( DyBL - Bagian II )

( ⚘ )

Derap langkah terdengar dari tangga ketika Langit menuruninya. Kaki anak laki-laki itu bergerak cepat menuju ruang makan. Menemui Kejora yang sedang berkutat dengan alat-alat masak untuk membuat sarapan.

"Pagi, Bun," sapa Langit yang disambut aroma menyedapkan dari nasi goreng kreasi Kejora. Langkahnya dipercepat agar lekas sampai di meja makan. Tak sabar untuk mencicip hidangan tersebut.
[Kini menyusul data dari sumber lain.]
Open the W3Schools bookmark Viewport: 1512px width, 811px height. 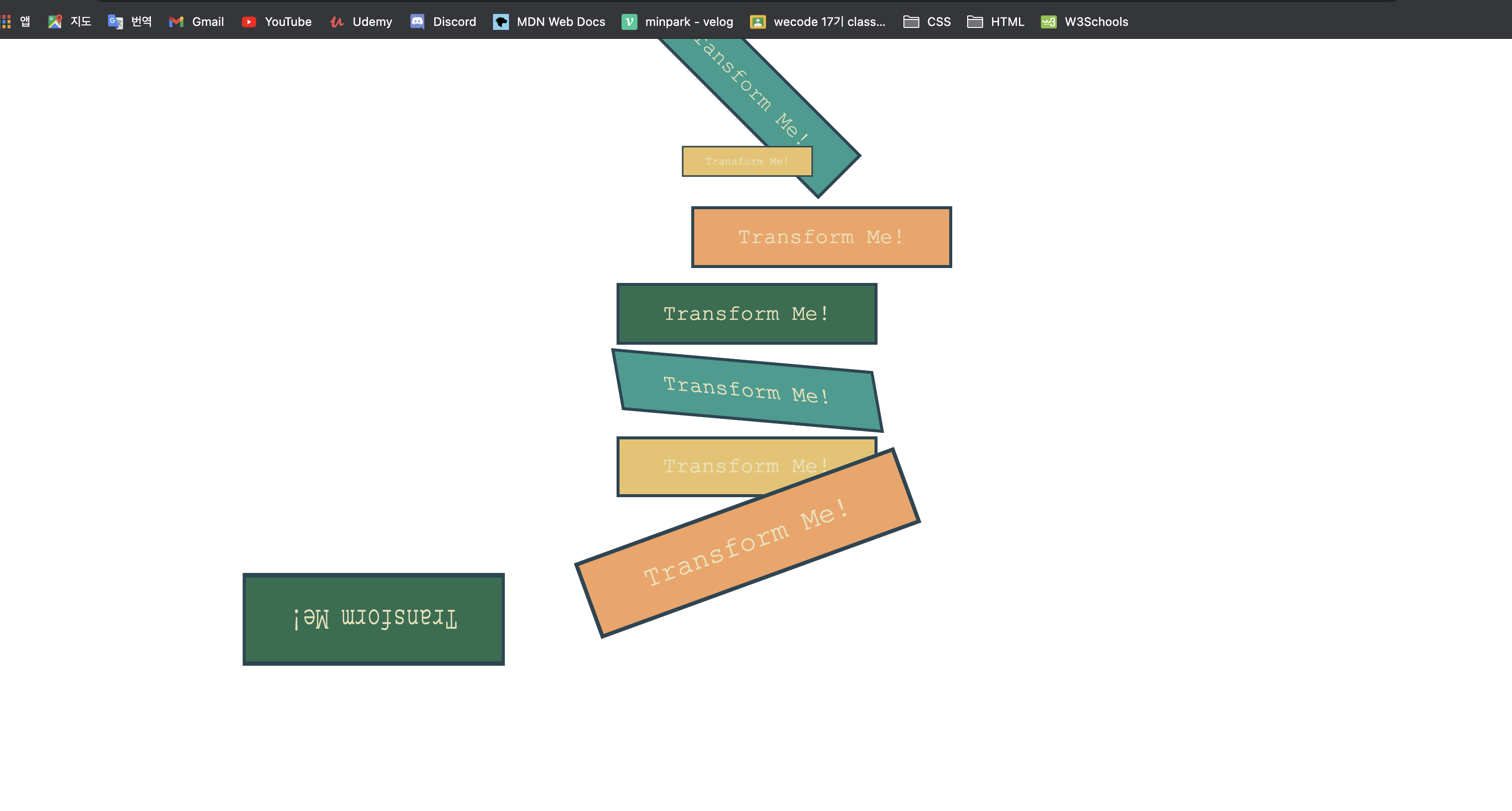click(1084, 22)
Kejora membalikkan badan. Memasang senyum paling hangatnya. Bersama seporsi sarapan, wanita itu menghampiri si sulung yang sudah rapi dengan seragam sekolah. "Pagi juga, anak Bunda. Ini cepat dimakan, ya, biar nggak telat," kata Kejora sembari menaruh piring berisi nasi goreng di depan Langit.
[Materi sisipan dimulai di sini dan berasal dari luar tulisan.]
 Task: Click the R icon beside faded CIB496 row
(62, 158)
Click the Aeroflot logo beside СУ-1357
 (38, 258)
Tanpa membalas secara verbal, Langit menurut. Ia memakan beberapa sendok sarapan, sebelum membuka topik baru. "Bun, habis pulang sekolah nanti, aku bakal ketemu sama Tata."
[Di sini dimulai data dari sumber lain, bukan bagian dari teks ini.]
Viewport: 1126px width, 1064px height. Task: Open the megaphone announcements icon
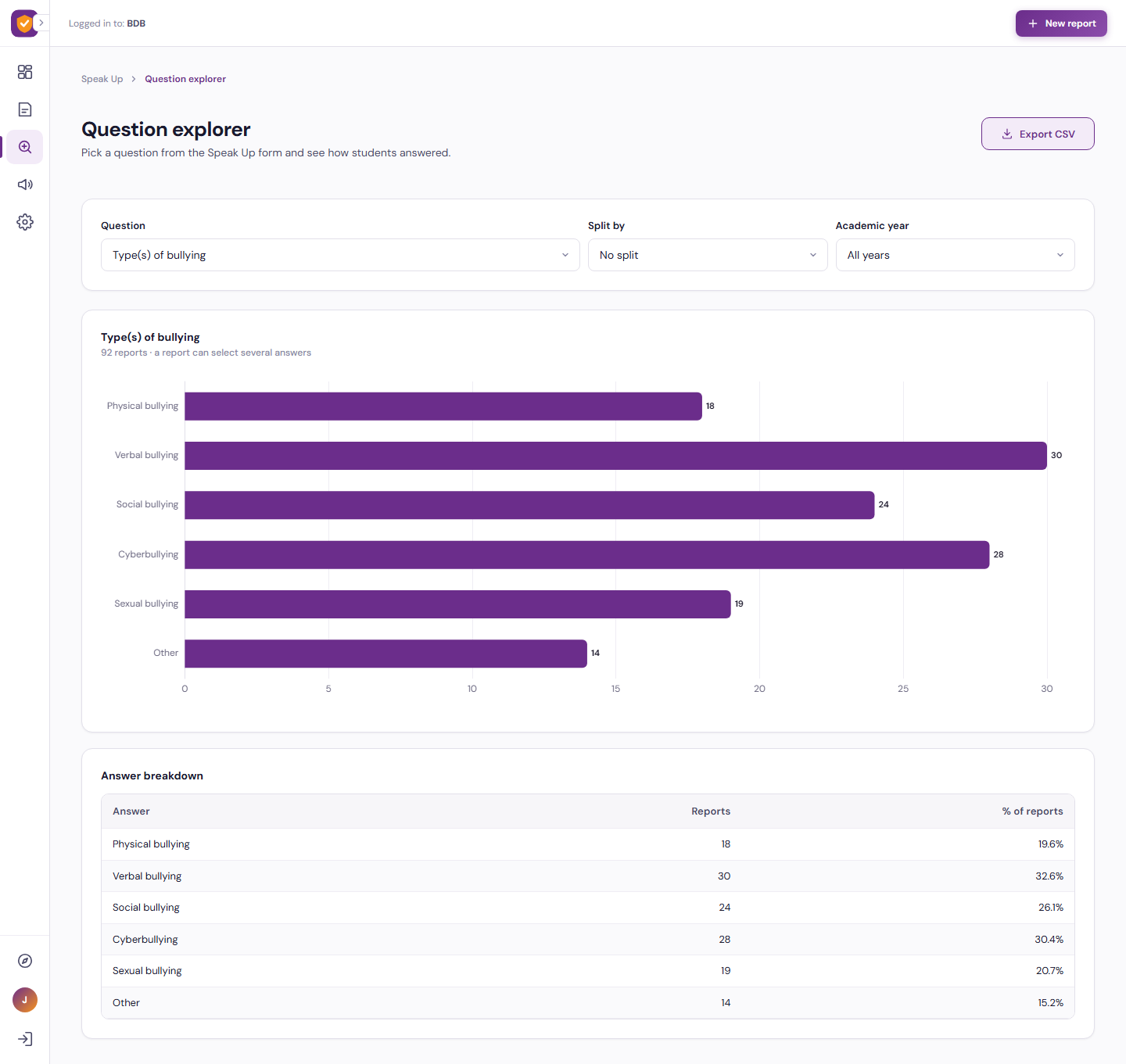pos(25,184)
"Udah janjian?" tanya Kejora sambil menaruh segelas jus di dekat piring Langit.

"Iya, kemarin sebelum tidur aku nelepon Tata. Dia bilang hari ini bisa. Bunda bisa?"

Sejenak Kejora mematung. Hidungnya melakukan penghelaan. "Bunda sih mau, tapi di pas jam-jamnya kamu pulang, Bunda ada meeting sama klien," jawab perempuan tersebut seraya menempatkan diri di hadapan Langit. Bersiap untuk memulai sarapan.

Aktivitas Langit berhenti. Netra pemuda itu mengarah lurus ke arah Kejora. Mimiknya tak terlihat secerah tadi. "Jadi, Bunda nggak bisa ikut?"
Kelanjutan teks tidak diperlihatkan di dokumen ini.